Work instructions:
Put all of the lines below into a numbered list, omitting any blank lines.

++++++++++

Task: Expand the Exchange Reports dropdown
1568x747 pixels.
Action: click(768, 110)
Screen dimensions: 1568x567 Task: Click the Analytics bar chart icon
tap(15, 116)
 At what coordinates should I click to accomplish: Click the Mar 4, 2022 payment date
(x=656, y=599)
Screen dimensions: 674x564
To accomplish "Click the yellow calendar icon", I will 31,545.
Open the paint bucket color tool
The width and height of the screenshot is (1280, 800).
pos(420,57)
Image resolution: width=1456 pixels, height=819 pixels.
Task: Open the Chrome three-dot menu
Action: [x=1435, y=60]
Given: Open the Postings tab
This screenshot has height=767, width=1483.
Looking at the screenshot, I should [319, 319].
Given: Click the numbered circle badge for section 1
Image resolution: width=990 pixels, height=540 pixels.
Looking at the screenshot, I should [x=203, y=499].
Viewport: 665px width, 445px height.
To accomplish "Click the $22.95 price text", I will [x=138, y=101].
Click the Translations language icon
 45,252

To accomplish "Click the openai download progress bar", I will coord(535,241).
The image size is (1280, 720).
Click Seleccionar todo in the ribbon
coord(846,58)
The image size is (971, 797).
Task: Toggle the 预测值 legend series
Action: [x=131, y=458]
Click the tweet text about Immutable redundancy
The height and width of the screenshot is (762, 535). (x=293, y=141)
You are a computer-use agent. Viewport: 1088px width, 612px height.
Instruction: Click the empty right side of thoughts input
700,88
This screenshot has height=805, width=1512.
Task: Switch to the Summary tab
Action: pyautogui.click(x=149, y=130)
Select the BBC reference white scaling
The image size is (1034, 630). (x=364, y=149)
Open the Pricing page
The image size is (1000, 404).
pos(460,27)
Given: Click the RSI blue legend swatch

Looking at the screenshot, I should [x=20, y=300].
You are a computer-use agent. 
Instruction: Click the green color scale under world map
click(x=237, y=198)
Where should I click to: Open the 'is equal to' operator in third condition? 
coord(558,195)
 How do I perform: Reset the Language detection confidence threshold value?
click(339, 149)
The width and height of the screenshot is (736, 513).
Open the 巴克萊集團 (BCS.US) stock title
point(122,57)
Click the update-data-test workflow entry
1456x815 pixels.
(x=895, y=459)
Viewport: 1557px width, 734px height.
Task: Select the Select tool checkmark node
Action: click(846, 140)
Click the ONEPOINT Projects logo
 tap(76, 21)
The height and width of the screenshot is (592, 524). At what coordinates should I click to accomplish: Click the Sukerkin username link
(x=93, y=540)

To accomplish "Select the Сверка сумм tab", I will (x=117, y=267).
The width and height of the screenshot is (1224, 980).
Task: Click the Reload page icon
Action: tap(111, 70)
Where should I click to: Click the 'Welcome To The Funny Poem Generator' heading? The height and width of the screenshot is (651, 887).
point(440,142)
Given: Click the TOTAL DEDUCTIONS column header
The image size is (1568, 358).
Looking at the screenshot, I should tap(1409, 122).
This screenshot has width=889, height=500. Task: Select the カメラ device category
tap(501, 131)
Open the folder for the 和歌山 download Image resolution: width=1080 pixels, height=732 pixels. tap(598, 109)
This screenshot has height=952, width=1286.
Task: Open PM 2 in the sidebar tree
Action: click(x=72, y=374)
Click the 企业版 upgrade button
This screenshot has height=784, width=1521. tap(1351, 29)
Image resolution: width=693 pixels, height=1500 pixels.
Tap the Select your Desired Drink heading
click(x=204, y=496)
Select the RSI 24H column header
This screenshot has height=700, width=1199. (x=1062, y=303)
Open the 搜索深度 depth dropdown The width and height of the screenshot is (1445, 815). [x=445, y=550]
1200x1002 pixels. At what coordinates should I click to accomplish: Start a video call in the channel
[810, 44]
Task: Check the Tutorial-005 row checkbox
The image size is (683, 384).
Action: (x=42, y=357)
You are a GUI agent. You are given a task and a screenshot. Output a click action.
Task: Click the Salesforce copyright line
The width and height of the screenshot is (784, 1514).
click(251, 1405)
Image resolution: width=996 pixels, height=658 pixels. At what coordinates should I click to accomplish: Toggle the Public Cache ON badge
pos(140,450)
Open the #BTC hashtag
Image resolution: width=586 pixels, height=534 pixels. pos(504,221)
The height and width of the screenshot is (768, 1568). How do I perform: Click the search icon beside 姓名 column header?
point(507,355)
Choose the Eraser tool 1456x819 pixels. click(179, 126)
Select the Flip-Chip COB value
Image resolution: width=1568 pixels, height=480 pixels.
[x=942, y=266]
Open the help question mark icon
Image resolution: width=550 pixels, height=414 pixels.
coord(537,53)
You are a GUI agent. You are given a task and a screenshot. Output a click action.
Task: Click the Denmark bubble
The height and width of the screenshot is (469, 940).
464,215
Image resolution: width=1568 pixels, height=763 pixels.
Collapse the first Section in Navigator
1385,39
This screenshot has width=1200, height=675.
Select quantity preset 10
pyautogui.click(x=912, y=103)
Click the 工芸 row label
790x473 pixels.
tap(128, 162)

++++++++++

Complete response:
1. Task: Expand the Exchange Reports dropdown
2. 1568x747 pixels.
3. Action: click(768, 110)
4. Screen dimensions: 1568x567 Task: Click the Analytics bar chart icon
5. tap(15, 116)
6.  At what coordinates should I click to accomplish: Click the Mar 4, 2022 payment date
7. (x=656, y=599)
8. Screen dimensions: 674x564
9. To accomplish "Click the yellow calendar icon", I will 31,545.
10. Open the paint bucket color tool
11. The width and height of the screenshot is (1280, 800).
12. pos(420,57)
13. Image resolution: width=1456 pixels, height=819 pixels.
14. Task: Open the Chrome three-dot menu
15. Action: [x=1435, y=60]
16. Given: Open the Postings tab
17. This screenshot has height=767, width=1483.
18. Looking at the screenshot, I should [319, 319].
19. Given: Click the numbered circle badge for section 1
20. Image resolution: width=990 pixels, height=540 pixels.
21. Looking at the screenshot, I should [x=203, y=499].
22. Viewport: 665px width, 445px height.
23. To accomplish "Click the $22.95 price text", I will [x=138, y=101].
24. Click the Translations language icon
25.  45,252
26. To accomplish "Click the openai download progress bar", I will coord(535,241).
27. The image size is (1280, 720).
28. Click Seleccionar todo in the ribbon
29. coord(846,58)
30. The image size is (971, 797).
31. Task: Toggle the 预测值 legend series
32. Action: [x=131, y=458]
33. Click the tweet text about Immutable redundancy
34. The height and width of the screenshot is (762, 535). (x=293, y=141)
35. You are a computer-use agent. Viewport: 1088px width, 612px height.
36. Instruction: Click the empty right side of thoughts input
37. 700,88
38. This screenshot has height=805, width=1512.
39. Task: Switch to the Summary tab
40. Action: pyautogui.click(x=149, y=130)
41. Select the BBC reference white scaling
42. The image size is (1034, 630). (x=364, y=149)
43. Open the Pricing page
44. The image size is (1000, 404).
45. pos(460,27)
46. Given: Click the RSI blue legend swatch
47. Looking at the screenshot, I should [x=20, y=300].
48. You are a computer-use agent. 
49. Instruction: Click the green color scale under world map
50. click(x=237, y=198)
51. Where should I click to: Open the 'is equal to' operator in third condition? 
52. coord(558,195)
53.  How do I perform: Reset the Language detection confidence threshold value?
54. click(339, 149)
55. The width and height of the screenshot is (736, 513).
56. Open the 巴克萊集團 (BCS.US) stock title
57. point(122,57)
58. Click the update-data-test workflow entry
59. 1456x815 pixels.
60. (x=895, y=459)
61. Viewport: 1557px width, 734px height.
62. Task: Select the Select tool checkmark node
63. Action: click(846, 140)
64. Click the ONEPOINT Projects logo
65.  tap(76, 21)
66. The height and width of the screenshot is (592, 524). At what coordinates should I click to accomplish: Click the Sukerkin username link
67. (x=93, y=540)
68. To accomplish "Select the Сверка сумм tab", I will (x=117, y=267).
69. The width and height of the screenshot is (1224, 980).
70. Task: Click the Reload page icon
71. Action: tap(111, 70)
72. Where should I click to: Click the 'Welcome To The Funny Poem Generator' heading? The height and width of the screenshot is (651, 887).
73. point(440,142)
74. Given: Click the TOTAL DEDUCTIONS column header
75. The image size is (1568, 358).
76. Looking at the screenshot, I should tap(1409, 122).
77. This screenshot has width=889, height=500. Task: Select the カメラ device category
78. tap(501, 131)
79. Open the folder for the 和歌山 download Image resolution: width=1080 pixels, height=732 pixels. tap(598, 109)
80. This screenshot has height=952, width=1286.
81. Task: Open PM 2 in the sidebar tree
82. Action: click(x=72, y=374)
83. Click the 企业版 upgrade button
84. This screenshot has height=784, width=1521. tap(1351, 29)
85. Image resolution: width=693 pixels, height=1500 pixels.
86. Tap the Select your Desired Drink heading
87. click(x=204, y=496)
88. Select the RSI 24H column header
89. This screenshot has height=700, width=1199. (x=1062, y=303)
90. Open the 搜索深度 depth dropdown The width and height of the screenshot is (1445, 815). [x=445, y=550]
91. 1200x1002 pixels. At what coordinates should I click to accomplish: Start a video call in the channel
92. [810, 44]
93. Task: Check the Tutorial-005 row checkbox
94. The image size is (683, 384).
95. Action: (x=42, y=357)
96. You are a GUI agent. You are given a task and a screenshot. Output a click action.
97. Task: Click the Salesforce copyright line
98. The width and height of the screenshot is (784, 1514).
99. click(251, 1405)
100. Image resolution: width=996 pixels, height=658 pixels. At what coordinates should I click to accomplish: Toggle the Public Cache ON badge
101. pos(140,450)
102. Open the #BTC hashtag
103. Image resolution: width=586 pixels, height=534 pixels. pos(504,221)
104. The height and width of the screenshot is (768, 1568). How do I perform: Click the search icon beside 姓名 column header?
105. point(507,355)
106. Choose the Eraser tool 1456x819 pixels. click(179, 126)
107. Select the Flip-Chip COB value
108. Image resolution: width=1568 pixels, height=480 pixels.
109. [x=942, y=266]
110. Open the help question mark icon
111. Image resolution: width=550 pixels, height=414 pixels.
112. coord(537,53)
113. You are a GUI agent. You are given a task and a screenshot. Output a click action.
114. Task: Click the Denmark bubble
115. The height and width of the screenshot is (469, 940).
116. 464,215
117. Image resolution: width=1568 pixels, height=763 pixels.
118. Collapse the first Section in Navigator
119. 1385,39
120. This screenshot has width=1200, height=675.
121. Select quantity preset 10
122. pyautogui.click(x=912, y=103)
123. Click the 工芸 row label
124. 790x473 pixels.
125. tap(128, 162)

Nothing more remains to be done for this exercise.